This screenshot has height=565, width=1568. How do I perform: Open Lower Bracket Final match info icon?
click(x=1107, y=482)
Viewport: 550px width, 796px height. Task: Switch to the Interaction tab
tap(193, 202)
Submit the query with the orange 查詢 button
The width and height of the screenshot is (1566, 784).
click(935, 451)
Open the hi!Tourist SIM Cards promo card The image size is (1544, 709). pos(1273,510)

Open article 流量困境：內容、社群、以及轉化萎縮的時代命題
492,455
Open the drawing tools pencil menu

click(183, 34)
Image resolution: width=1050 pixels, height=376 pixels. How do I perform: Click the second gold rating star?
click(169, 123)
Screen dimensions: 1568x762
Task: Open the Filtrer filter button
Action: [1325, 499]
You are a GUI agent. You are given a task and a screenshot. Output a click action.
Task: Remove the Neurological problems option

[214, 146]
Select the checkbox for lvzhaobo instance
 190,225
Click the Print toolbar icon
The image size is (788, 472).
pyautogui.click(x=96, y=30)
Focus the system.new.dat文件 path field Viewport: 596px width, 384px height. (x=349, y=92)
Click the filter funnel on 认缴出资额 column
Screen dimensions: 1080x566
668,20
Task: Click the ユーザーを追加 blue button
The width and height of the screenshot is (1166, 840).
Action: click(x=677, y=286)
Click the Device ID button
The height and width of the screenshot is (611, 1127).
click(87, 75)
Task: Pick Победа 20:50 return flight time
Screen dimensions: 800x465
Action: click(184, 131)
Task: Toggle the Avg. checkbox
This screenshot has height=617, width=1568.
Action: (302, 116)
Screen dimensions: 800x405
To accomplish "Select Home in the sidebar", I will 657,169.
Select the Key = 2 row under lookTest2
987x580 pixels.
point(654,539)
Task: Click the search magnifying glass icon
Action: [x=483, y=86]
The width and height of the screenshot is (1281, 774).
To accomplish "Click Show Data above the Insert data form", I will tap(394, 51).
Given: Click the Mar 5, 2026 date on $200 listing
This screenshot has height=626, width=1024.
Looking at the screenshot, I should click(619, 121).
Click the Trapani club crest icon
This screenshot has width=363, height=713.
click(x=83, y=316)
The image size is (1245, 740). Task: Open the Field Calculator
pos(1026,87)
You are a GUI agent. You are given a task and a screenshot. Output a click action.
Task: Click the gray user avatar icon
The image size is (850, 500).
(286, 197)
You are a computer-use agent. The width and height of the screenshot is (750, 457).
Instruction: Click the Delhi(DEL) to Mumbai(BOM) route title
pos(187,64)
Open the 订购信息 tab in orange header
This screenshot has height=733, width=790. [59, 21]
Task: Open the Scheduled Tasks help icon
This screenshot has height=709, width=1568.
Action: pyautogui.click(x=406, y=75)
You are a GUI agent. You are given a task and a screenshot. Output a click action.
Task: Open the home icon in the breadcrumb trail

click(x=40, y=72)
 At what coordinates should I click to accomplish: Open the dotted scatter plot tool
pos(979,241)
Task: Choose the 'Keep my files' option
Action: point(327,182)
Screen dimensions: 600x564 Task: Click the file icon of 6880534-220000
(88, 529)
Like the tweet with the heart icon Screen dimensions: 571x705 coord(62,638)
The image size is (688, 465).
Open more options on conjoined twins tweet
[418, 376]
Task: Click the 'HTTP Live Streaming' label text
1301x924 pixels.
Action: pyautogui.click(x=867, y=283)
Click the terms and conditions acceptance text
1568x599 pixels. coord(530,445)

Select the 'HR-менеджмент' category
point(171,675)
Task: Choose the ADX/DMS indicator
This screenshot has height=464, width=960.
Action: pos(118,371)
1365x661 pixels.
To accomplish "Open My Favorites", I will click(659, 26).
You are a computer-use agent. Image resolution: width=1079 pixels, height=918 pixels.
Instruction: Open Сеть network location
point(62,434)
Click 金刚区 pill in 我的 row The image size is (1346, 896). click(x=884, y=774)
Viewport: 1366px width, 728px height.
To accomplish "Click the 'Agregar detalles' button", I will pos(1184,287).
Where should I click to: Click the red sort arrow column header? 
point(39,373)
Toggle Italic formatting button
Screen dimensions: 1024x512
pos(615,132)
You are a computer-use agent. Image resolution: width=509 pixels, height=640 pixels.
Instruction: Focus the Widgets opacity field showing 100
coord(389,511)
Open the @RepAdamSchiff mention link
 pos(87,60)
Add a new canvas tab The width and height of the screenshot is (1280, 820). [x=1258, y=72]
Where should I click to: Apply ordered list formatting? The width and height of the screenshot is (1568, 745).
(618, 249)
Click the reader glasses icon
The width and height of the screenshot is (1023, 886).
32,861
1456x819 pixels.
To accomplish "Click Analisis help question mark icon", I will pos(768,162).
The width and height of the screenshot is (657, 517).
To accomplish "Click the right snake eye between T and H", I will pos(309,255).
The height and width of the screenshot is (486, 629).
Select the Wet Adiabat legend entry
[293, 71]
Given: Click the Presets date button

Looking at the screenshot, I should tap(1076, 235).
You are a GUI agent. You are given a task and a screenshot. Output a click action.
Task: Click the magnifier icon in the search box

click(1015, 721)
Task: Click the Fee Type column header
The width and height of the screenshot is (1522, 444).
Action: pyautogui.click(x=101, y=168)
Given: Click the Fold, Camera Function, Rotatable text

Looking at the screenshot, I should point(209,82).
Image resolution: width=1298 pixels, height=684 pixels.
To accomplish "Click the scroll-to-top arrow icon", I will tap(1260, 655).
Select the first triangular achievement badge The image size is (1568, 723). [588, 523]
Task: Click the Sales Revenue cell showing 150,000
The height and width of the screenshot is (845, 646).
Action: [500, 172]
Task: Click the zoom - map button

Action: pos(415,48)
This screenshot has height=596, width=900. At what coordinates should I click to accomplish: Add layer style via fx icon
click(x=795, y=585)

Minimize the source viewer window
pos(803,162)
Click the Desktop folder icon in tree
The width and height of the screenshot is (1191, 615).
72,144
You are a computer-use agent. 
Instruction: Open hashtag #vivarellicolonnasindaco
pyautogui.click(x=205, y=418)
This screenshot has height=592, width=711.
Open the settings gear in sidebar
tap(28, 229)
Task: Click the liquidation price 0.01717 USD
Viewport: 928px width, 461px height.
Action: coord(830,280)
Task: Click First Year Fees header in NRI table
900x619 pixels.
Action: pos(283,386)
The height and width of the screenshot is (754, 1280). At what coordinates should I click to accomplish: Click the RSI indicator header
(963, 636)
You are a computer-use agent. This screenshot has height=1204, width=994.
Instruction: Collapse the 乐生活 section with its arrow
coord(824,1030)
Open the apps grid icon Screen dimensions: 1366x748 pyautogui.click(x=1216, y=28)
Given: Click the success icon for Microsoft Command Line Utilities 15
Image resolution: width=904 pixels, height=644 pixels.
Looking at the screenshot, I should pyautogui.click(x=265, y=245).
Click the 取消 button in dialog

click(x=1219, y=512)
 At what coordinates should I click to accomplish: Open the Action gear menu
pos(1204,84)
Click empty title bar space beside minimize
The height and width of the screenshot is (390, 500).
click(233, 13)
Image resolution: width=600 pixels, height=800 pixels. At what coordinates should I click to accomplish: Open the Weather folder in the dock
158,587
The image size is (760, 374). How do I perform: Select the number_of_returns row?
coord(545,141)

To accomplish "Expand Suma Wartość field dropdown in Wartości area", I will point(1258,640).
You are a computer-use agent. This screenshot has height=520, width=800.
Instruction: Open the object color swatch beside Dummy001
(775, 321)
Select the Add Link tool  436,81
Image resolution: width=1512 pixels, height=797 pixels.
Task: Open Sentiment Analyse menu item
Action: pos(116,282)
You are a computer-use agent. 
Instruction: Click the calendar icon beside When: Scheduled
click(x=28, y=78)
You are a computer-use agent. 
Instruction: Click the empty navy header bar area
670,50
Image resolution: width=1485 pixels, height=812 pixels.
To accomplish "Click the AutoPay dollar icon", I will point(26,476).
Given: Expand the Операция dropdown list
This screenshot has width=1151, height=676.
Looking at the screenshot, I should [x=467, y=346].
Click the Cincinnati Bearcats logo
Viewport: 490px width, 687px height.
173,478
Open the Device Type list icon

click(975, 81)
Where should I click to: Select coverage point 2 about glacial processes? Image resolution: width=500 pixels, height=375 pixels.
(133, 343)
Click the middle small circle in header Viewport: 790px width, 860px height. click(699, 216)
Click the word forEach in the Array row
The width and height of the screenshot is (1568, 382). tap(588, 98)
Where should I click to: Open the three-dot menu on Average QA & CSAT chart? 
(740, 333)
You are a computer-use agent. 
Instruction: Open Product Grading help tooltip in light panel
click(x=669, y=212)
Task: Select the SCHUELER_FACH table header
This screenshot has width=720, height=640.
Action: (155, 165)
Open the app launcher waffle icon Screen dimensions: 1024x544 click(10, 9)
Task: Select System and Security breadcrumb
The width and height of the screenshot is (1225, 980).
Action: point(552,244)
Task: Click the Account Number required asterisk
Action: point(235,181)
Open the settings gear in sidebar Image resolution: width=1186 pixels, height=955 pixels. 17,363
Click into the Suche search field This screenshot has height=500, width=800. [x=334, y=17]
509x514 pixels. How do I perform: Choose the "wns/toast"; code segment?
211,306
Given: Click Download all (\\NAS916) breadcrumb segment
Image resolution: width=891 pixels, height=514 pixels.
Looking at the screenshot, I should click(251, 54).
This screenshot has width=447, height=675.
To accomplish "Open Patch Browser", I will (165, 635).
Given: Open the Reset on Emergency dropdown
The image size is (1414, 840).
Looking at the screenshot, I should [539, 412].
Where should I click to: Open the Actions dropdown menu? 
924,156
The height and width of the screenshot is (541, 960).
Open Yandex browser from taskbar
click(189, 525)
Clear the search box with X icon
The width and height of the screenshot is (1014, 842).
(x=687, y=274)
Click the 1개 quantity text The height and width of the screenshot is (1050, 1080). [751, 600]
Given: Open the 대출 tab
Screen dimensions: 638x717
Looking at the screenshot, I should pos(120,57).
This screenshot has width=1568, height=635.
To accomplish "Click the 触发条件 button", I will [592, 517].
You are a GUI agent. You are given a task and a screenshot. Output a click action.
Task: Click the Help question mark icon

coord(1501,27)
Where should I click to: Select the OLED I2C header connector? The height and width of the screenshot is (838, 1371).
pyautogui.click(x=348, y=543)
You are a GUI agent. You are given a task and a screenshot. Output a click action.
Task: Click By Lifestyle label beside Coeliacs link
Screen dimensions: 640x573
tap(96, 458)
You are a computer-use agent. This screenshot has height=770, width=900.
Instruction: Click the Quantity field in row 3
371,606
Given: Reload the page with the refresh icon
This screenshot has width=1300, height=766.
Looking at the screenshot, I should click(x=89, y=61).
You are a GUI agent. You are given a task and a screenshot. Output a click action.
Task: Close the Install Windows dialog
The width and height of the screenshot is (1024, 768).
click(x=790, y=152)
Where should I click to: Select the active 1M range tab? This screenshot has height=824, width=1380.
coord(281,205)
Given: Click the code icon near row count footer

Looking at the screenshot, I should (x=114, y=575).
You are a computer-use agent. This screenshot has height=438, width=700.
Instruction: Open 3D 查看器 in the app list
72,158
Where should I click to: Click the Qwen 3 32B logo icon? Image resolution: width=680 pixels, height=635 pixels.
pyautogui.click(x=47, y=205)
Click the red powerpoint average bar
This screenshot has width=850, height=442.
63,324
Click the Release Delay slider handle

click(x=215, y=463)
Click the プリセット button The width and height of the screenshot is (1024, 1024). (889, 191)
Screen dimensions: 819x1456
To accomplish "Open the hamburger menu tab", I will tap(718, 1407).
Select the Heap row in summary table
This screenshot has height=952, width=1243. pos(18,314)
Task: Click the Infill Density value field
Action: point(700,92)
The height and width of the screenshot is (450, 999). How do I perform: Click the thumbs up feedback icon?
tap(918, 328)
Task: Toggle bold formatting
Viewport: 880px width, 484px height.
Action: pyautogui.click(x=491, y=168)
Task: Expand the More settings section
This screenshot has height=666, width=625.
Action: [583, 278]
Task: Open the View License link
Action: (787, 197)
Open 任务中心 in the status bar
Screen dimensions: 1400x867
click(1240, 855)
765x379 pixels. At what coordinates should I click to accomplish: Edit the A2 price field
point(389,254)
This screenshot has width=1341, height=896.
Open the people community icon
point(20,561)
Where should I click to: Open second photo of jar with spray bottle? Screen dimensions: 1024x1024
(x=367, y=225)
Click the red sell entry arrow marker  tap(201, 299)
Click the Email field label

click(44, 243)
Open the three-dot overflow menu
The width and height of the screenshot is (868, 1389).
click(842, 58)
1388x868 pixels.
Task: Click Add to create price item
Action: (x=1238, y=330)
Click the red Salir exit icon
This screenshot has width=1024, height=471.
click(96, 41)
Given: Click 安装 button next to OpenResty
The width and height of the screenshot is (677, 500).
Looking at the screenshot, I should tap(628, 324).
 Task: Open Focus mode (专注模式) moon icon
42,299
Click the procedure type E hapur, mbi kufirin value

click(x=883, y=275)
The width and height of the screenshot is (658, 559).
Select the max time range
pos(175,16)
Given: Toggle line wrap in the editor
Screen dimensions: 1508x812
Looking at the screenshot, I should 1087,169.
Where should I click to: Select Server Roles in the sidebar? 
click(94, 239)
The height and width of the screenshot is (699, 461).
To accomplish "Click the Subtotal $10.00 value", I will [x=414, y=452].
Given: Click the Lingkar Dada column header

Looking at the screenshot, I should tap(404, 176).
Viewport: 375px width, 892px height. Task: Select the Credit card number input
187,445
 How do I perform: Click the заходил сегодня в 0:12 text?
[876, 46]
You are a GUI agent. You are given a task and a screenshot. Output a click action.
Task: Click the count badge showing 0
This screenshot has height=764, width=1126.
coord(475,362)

◆ DESCRIPTION OF THE TASK:
Out of the data above, transcribe exactly and only the lines starting with the line that has "1456x819 pixels." and going on through the line that has "Task: Click the Sales", both included.

◆ YOUR SOLUTION:
1456x819 pixels.
To accomplish "Click Analisis help question mark icon", I will pos(768,162).
The width and height of the screenshot is (657, 517).
To accomplish "Click the right snake eye between T and H", I will pos(309,255).
The height and width of the screenshot is (486, 629).
Select the Wet Adiabat legend entry
[293, 71]
Given: Click the Presets date button

Looking at the screenshot, I should tap(1076, 235).
You are a GUI agent. You are given a task and a screenshot. Output a click action.
Task: Click the magnifier icon in the search box

click(1015, 721)
Task: Click the Fee Type column header
The width and height of the screenshot is (1522, 444).
Action: pyautogui.click(x=101, y=168)
Given: Click the Fold, Camera Function, Rotatable text

Looking at the screenshot, I should point(209,82).
Image resolution: width=1298 pixels, height=684 pixels.
To accomplish "Click the scroll-to-top arrow icon", I will tap(1260, 655).
Select the first triangular achievement badge The image size is (1568, 723). [588, 523]
Task: Click the Sales Revenue cell showing 150,000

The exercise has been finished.